■ Work to do ■
**A.** In the passage on transitioning from fossil fuels, transcribe the text starting with "Transitioning from Fossil" and going on through "March seem obsolete.".
**B.** Answer these questions from the passage on transitioning from fossil fuels:
(i) Under which president is the transition to a green economy taking place?
(ii) Which agreement has the transition period been sussed out to align with?
(iii) Which two sectors of the economy must be addressed first?

■ Document extract ■
-=-=-=-=-
Transitioning from Fossil Fuels
The transition to a green economy under President Biden offers the hope of a platform that will consider ecojustice in the phasing out of fossil fuels. Yet experts in the field of greening economies discuss the hardships implicit during the time of transition. This is particularly true as we come to understand the urgency with which we must act, in light of the recent draft IPCC report and the cataclysmic climate-change-driven events which have characterized this summer across the world. In the past few months, reports and articles issued as recently as March seem obsolete.
Until recently, the transition period has been sussed out to align with the Paris Agreement, which calls for global temperatures to rise no more than 2 degrees. Now we are confronted with a reality that even the more ambitious goal of 1.5 degrees may be too little too late.
Transitioning away from fossil fuels, if addressed with targeted warp speed, needs to first address both the industrial and transportation sectors of the economy.
-=-=-=-=-
■ Data block ■
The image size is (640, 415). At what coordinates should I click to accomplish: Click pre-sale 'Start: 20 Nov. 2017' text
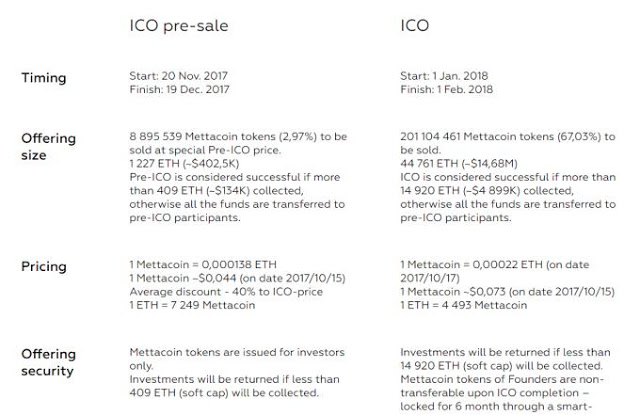coord(183,77)
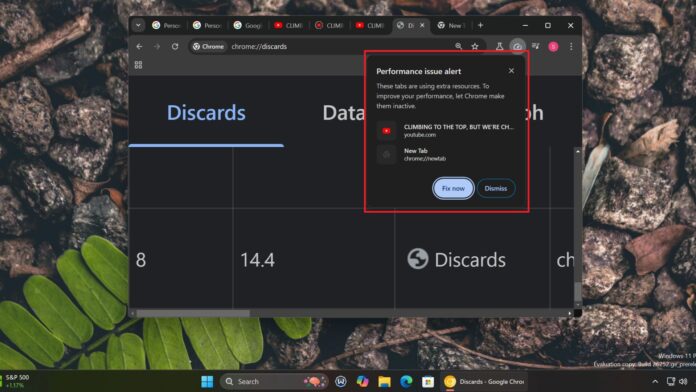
-=-=-=-=-
■ Task-by-task solutions ■
**A.**
Transitioning from Fossil Fuels
The transition to a green economy under President Biden offers the hope of a platform that will consider ecojustice in the phasing out of fossil fuels. Yet experts in the field of greening economies discuss the hardships implicit during the time of transition. This is particularly true as we come to understand the urgency with which we must act, in light of the recent draft IPCC report and the cataclysmic climate-change-driven events which have characterized this summer across the world. In the past few months, reports and articles issued as recently as March seem obsolete.

**B.**
(i) President Biden
(ii) The Paris Agreement
(iii) The industrial and transportation sectors